In a lot of companies the insights available are typically constrained by availability and the reliability of data in the systems, top down organisational structures, and the effort to produce those insights. What data there is typically goes up the chain and decisions come down it. But a business demands more decisions and at a faster rate than those available from the data provided at the top of the chain. Stitched provides capability data dynamically across the enterprise because we score the skills of the work and people first, and then apply the organisational data afterwards.

As we drive our capability skills, scoring off both structured and unstructured data sources used in the execution of a customers’ day to day business and the people assigned to it, we are not bound by systems or organisational constraints. In fact, as we build a skills universe for a customer, constraining it to the traditional hierarchy – department X, department Y is counterintuitive.  

What technology is your solution based on, and how does it work?

Nic: The stitched platform uses semantics, natural language processing software and machine learning python algorithms to identify, calibrate and score skills information found in the work a company does and the people who do it.

There is a triangulation between scoring the work – past, present and future, scoring the peopleand the time people have spent or are spending using specific skills. We then overlay the organisational data, department, cost, employee type, seniority, and other business data such as client, service, line of business to support aggregation for business insights or simply searching.

We use a graph database – neo4j – that supports the user access via a ReactJS-based desktop or mobile UI. Customers also access the skills data by connecting their HR systems or BI tools via our API.

The platform runs distinct customer instances on public and private cloud – Linode and AWS, allowing us to physically place the data in any country or region.

Whom is your solution for? What problems are you aiming to solve?

Nic: The first obvious port of call for us are service providers, i.e. external and internal shared services. These are customers that directly sell skills and capability and where success, indeed survival, is directly linked to their ability to provide the capabilities their clients need whenever and wherever.

In order to win business, they need to know if they have credibility (capability history), capability (skills), capacity (capability available) and that it is cost effective to deliver. As we drive skills data off work demand, work doing and work done we are able to expose these insights.

The key here is increased competition on adaptability, in skills terms the pipeline doesn’t always look like the business completed or in progress, there’s a skills gap and its shape is changing all of the time. We help these customers manage that in their resourcing, talent management and business management processes.

In parallel to this, we target large enterprises to support their internal mobility strategies. These strategies have a dual outcome of employee value and retention, but also waste reduction and efficiency. The stories are known to all of us that have worked in large companies; one department hiring for skills already available in another department next door, or worse, one department cutting staff numbers when those skills are being actively hired next door. A key feature of our platform unlocks this opportunity by having the ability to link skills by similarity..

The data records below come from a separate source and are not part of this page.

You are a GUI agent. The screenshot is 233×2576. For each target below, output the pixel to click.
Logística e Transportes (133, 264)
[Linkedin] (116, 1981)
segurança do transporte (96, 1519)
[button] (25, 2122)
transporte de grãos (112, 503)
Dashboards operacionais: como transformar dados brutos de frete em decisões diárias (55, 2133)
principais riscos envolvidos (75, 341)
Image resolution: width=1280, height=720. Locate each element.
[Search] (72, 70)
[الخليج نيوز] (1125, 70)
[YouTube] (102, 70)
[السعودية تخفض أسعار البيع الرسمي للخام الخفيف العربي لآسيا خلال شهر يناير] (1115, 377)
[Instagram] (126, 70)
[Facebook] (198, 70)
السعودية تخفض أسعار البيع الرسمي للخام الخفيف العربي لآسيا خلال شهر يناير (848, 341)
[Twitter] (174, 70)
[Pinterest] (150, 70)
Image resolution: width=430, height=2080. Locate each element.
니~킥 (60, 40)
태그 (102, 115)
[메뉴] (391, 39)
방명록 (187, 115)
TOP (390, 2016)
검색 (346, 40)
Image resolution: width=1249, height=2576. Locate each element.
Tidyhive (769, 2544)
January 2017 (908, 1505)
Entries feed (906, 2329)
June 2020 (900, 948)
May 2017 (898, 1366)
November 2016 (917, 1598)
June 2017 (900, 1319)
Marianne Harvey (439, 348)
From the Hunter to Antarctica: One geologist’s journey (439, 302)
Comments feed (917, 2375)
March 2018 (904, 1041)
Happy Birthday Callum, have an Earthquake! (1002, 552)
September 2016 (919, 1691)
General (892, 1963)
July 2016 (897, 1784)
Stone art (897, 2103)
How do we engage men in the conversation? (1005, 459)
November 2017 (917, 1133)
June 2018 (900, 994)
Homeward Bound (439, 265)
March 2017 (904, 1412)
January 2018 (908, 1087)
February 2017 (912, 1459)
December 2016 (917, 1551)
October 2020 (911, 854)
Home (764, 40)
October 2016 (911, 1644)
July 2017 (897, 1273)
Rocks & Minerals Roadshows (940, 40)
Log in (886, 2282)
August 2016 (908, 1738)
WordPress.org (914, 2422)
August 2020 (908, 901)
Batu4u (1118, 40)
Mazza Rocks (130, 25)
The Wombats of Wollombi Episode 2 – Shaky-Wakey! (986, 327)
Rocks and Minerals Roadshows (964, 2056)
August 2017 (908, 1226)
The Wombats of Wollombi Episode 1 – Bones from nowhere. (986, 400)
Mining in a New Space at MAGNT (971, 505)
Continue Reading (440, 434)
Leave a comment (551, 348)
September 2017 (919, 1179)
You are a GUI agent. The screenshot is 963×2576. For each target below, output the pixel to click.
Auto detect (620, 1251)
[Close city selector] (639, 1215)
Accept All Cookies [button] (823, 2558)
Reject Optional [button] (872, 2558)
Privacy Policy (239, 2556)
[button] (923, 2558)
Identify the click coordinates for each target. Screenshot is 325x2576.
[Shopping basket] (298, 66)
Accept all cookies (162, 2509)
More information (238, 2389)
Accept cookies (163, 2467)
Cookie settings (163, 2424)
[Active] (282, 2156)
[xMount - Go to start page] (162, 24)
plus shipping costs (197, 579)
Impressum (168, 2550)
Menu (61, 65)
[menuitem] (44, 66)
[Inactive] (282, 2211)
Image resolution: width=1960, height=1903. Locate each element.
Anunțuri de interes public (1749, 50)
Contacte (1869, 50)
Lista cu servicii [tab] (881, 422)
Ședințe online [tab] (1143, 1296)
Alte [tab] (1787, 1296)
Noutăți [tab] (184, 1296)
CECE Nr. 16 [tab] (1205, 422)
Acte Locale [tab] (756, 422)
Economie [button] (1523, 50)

So, our solution targets capability management – for resourcing, workforce planning and internal mobility needs, and we’re able to address the key challenges they traditionally faced; not having access to the data, having to spend a huge amount to get it, and maintaining its relevance and objectivity. Our solution is aimed at these specific challenges.

Do you think machine learning will revolutionise the sector you work in? Maybe even our society?

Nic: It already has. The question is really whether the pace of change will continue or accelerate further. It isn’t so much a blanket on/off as groups of diverse applications moving at pace based on maturity, need or ambition. Until recently, the drivers in our sector have been financial, – predicting customer behaviour and applying resultant sales actions, or predicting market behaviour and security – scanning vast data sets to piece together threats, but as our sector learns from successes it will accelerate the application of this technology rather than invention. The key is how to work with the data and what to do with the legacy approaches, and the resistance to those changes in such an accelerated environment.

In our example, it is one thing to unlock the capabilities of your organisation, but how do you recycle and re-shape the hundreds of processes that were trying to achieve the same in the past?

Thanks so much for taking the time to talk to us, Nic!